I agree with the majority that the trial court correctly denied the Finkbohners' motion to compel the disclosure of all bad faith "claims," which the plaintiffs describe merely as claims not involving legal action, made against the defendants since 1992. Likewise, I agree that the trial court erred in denying the Finkbohners' motion to compel discovery of any bad faith actions failed against the insurer since 1992. I must, however, dissent from the majority's holding that the trial court correctly denied the plaintiffs' motion to compel discovery of all claims for benefits denied over the past five years on the ground that they were related to procedures that were "cosmetic" in nature and were thus excluded under the policy.

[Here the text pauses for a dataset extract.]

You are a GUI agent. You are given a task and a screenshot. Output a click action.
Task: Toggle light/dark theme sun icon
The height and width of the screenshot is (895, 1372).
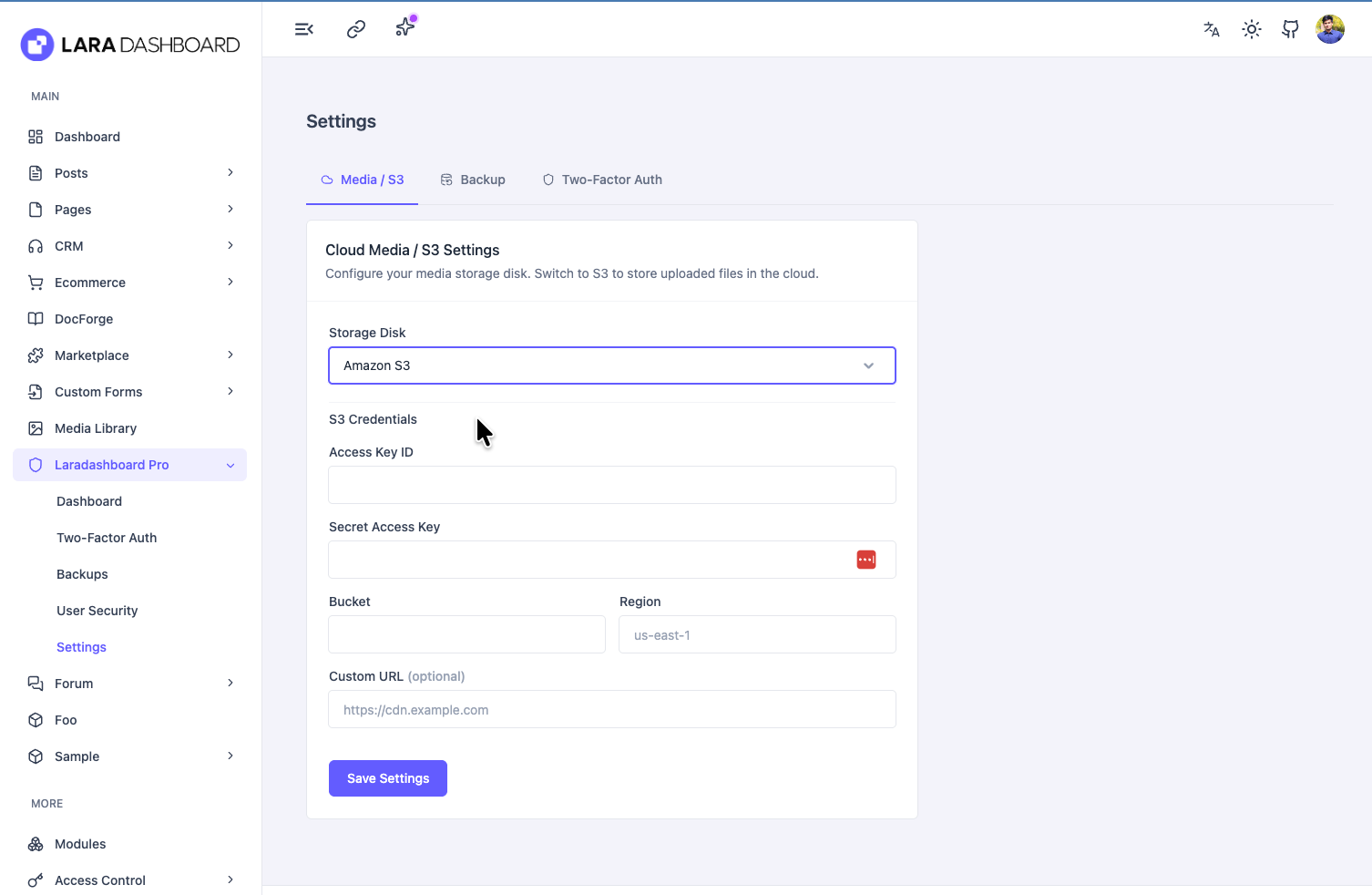click(1252, 29)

As the majority states, the Court has not previously addressed whether a bad faith claim may be maintained against an insurer that relied on the language of a policy that it drafted, as opposed to conflicting language *Page 415 contained in a certificate of insurance that it also drafted and provided to the insured. The plaintiffs expect to litigate that issue at trial, and I believe the discovery they seek as to other claims for benefits that the insurer has denied because the procedure was cosmetic is relevant to this issue, and that it would not be unduly burdensome for the insurer to provide. I would therefore direct trial court to vacate its denial of the Finkbohners' motion to compel this discovery.

INGRAM, J., concurs.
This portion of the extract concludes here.